** START **
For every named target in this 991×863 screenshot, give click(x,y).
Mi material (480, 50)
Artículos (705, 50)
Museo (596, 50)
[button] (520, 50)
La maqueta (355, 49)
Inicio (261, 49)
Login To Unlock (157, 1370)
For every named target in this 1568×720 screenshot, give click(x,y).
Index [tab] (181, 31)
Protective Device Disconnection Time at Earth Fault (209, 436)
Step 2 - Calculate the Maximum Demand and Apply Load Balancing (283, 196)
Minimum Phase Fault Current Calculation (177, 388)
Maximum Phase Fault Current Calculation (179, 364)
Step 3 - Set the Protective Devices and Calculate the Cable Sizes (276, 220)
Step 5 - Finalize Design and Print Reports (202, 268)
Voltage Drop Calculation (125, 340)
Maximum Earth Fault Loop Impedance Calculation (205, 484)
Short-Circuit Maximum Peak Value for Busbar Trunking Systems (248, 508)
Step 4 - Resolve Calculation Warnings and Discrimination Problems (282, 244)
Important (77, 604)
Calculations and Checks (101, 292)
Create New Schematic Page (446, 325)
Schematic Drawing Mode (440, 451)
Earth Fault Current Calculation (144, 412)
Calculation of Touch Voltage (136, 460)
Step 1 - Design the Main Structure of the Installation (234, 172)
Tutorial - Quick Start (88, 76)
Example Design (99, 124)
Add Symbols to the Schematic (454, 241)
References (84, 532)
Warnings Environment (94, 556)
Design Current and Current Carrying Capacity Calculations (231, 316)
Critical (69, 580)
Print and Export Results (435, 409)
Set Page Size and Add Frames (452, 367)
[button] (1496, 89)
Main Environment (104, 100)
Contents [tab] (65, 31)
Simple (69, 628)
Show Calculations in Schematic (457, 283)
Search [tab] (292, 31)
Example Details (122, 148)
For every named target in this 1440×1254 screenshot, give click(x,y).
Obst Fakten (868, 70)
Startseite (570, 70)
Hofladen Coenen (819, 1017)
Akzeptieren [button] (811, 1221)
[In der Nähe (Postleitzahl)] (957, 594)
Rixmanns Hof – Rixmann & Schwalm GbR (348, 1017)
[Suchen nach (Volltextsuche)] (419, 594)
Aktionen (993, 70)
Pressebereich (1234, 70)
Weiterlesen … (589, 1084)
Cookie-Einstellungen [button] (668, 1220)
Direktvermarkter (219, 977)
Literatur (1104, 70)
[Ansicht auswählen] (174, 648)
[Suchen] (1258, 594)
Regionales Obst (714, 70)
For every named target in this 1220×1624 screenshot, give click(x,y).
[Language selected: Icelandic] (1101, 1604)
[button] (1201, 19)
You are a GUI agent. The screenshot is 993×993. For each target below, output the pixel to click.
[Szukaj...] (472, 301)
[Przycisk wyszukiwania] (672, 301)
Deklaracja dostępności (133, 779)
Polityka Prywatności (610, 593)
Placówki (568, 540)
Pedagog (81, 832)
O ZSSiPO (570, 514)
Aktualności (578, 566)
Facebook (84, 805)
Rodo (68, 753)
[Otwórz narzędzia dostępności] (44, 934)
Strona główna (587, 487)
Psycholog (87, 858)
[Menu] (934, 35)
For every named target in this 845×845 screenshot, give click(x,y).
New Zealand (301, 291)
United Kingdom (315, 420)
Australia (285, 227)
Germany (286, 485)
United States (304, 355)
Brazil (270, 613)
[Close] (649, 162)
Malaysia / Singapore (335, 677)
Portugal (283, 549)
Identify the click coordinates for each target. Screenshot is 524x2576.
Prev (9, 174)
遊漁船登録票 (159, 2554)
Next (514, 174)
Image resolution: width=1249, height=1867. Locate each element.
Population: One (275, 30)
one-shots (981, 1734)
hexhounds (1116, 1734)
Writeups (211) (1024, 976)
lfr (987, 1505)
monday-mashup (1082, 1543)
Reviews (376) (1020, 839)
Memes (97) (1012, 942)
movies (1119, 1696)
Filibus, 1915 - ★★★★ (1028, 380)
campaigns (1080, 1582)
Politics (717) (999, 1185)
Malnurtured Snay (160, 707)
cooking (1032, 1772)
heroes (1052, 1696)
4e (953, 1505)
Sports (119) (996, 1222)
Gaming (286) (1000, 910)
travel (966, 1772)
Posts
** END **
### Exercise prompt
Reproduce the records above verbatim, from the start through the line that contains "Maximum Earth Fault".

### Expected answer
For every named target in this 991×863 screenshot, give click(x,y).
Mi material (480, 50)
Artículos (705, 50)
Museo (596, 50)
[button] (520, 50)
La maqueta (355, 49)
Inicio (261, 49)
Login To Unlock (157, 1370)
For every named target in this 1568×720 screenshot, give click(x,y).
Index [tab] (181, 31)
Protective Device Disconnection Time at Earth Fault (209, 436)
Step 2 - Calculate the Maximum Demand and Apply Load Balancing (283, 196)
Minimum Phase Fault Current Calculation (177, 388)
Maximum Phase Fault Current Calculation (179, 364)
Step 3 - Set the Protective Devices and Calculate the Cable Sizes (276, 220)
Step 5 - Finalize Design and Print Reports (202, 268)
Voltage Drop Calculation (125, 340)
Maximum Earth Fault Loop Impedance Calculation (205, 484)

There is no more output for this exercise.